The emergence of new infectious diseases continues. The human population increases and viruses go beyond species

These viruses, bacteria, and other microorganisms contributed to the birth of the human species 4.5 billion years ago in the history of the earth. Cyanobacteria, which is the first microorganism in the world, changed carbon dioxide into oxygen little by little for over 1 billion years. Mammals were born on the land about 2 billion years ago, which led to the bipedal human species about 6 million years ago, resulting in modern-day homo sapiens. We humans have expanded our territory under the pretext of advancement or civilization and viruses continuously jumped between species as a survival strategy.

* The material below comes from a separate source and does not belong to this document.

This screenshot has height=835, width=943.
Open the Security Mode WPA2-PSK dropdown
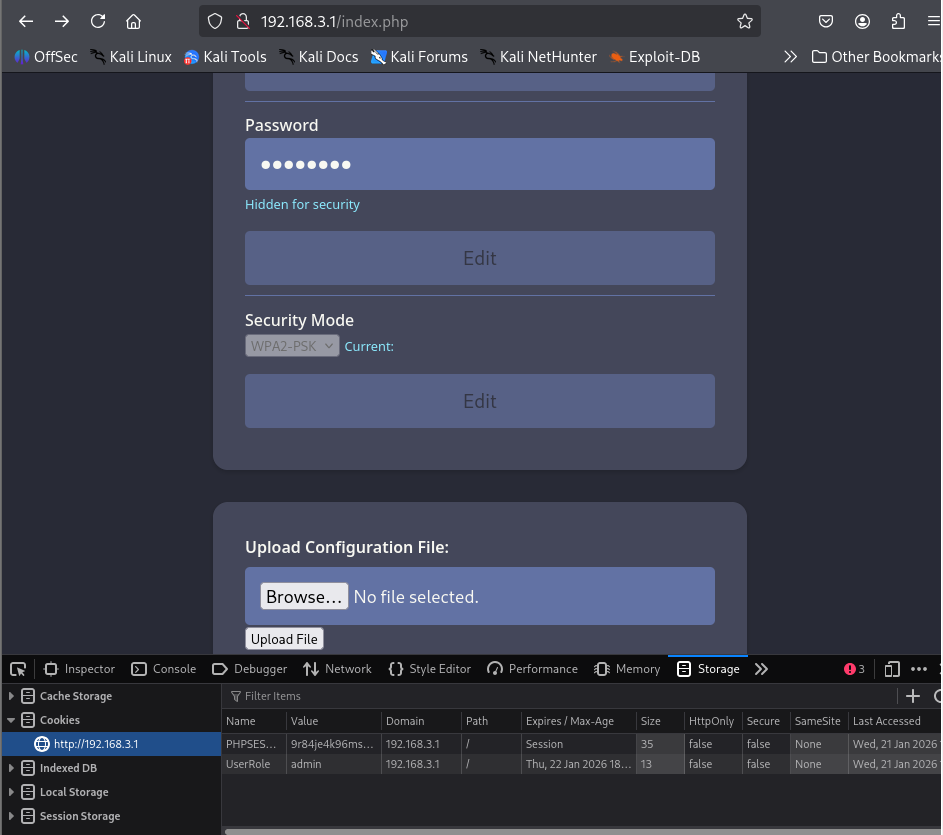click(292, 346)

Humans temporarily stopped moving due to such infectious diseases, but they always restored their connectivity and mobility in some way. According to the International Civil Aviation Organization (ICAO), in the past, flights were temporarily stopped due to MERS, SARS, and swine flu, but most of them were restored to their original state within a year. Our desire to fly further is like Icarus who was unable to plant his roots. Connectivity has transcended spatial limitations through communication technology, and a key example would be video calls in this COVID-19 pandemic.

Going beyond survival, toward coexistence. We must understand the essence of the issue from a global perspective

While the COVID-19 pandemic shows no signs of slowing down, the spread of the COVID-19 epidemic is growing, especially in the US. At this rate, the height of the 2nd wave is bound to be more disastrous. Aside from smallpox, which is the first virus to be completely eradicated in human history, no infectious disease has disappeared from the planet despite the development of treatments and vaccines. Considering the highly contagious nature of COVID-19, it’s highly likely that humans will have to coexist with this disease. The changes in our daily lives and socioeconomic impacts of COVID-19 raise questions regarding how humans should live from now on. Efforts to get rid of COVID-19 in the world through treatments and vaccines are commendable, but this is solely a human survival strategy that does not address the essence of the issue at hand. Whether to coexist with nature or suffer under new infectious diseases is up to us.